◆ **Exercise directions**:
Return the records below from the line containing "Click the purple" onward, exactly, through and including the last line.

◆ **Given data**:
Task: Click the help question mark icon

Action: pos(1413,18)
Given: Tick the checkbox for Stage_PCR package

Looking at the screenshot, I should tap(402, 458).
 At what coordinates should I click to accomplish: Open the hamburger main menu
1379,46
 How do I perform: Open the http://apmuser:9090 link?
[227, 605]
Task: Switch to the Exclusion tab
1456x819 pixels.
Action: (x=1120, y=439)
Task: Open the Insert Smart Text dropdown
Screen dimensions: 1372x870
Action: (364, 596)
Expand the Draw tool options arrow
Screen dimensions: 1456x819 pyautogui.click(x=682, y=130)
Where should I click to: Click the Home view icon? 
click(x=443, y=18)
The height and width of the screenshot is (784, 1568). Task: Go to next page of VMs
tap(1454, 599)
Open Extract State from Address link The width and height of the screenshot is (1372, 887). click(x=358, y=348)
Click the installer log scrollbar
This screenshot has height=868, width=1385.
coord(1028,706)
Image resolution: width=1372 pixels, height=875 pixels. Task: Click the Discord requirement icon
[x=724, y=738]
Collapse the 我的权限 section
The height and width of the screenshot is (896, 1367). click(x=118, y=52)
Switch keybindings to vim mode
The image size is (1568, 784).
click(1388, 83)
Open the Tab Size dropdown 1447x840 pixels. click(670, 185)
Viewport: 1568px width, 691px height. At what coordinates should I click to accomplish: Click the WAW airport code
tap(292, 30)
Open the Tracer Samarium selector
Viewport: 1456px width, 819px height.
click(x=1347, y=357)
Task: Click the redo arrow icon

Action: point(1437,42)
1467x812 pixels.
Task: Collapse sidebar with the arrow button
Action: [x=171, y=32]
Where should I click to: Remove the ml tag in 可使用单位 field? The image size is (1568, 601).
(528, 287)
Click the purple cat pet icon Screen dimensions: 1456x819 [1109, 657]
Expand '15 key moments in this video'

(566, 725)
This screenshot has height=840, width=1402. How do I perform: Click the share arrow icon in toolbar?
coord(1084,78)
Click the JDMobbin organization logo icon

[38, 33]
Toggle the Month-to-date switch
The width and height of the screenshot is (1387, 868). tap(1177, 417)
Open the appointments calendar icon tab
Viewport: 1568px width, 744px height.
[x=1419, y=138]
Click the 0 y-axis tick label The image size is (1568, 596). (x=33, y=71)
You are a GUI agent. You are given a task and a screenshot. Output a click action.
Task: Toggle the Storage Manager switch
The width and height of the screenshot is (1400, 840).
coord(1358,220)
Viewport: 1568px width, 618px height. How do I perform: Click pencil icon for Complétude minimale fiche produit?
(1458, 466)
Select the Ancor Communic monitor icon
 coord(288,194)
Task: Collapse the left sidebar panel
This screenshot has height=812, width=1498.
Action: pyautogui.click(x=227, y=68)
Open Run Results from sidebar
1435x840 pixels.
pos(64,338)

◆ **Your response**:
Click the purple cat pet icon Screen dimensions: 1456x819 [1109, 657]
Expand '15 key moments in this video'

(566, 725)
This screenshot has height=840, width=1402. How do I perform: Click the share arrow icon in toolbar?
coord(1084,78)
Click the JDMobbin organization logo icon

[38, 33]
Toggle the Month-to-date switch
The width and height of the screenshot is (1387, 868). tap(1177, 417)
Open the appointments calendar icon tab
Viewport: 1568px width, 744px height.
[x=1419, y=138]
Click the 0 y-axis tick label The image size is (1568, 596). (x=33, y=71)
You are a GUI agent. You are given a task and a screenshot. Output a click action.
Task: Toggle the Storage Manager switch
The width and height of the screenshot is (1400, 840).
coord(1358,220)
Viewport: 1568px width, 618px height. How do I perform: Click pencil icon for Complétude minimale fiche produit?
(1458, 466)
Select the Ancor Communic monitor icon
 coord(288,194)
Task: Collapse the left sidebar panel
This screenshot has height=812, width=1498.
Action: pyautogui.click(x=227, y=68)
Open Run Results from sidebar
1435x840 pixels.
pos(64,338)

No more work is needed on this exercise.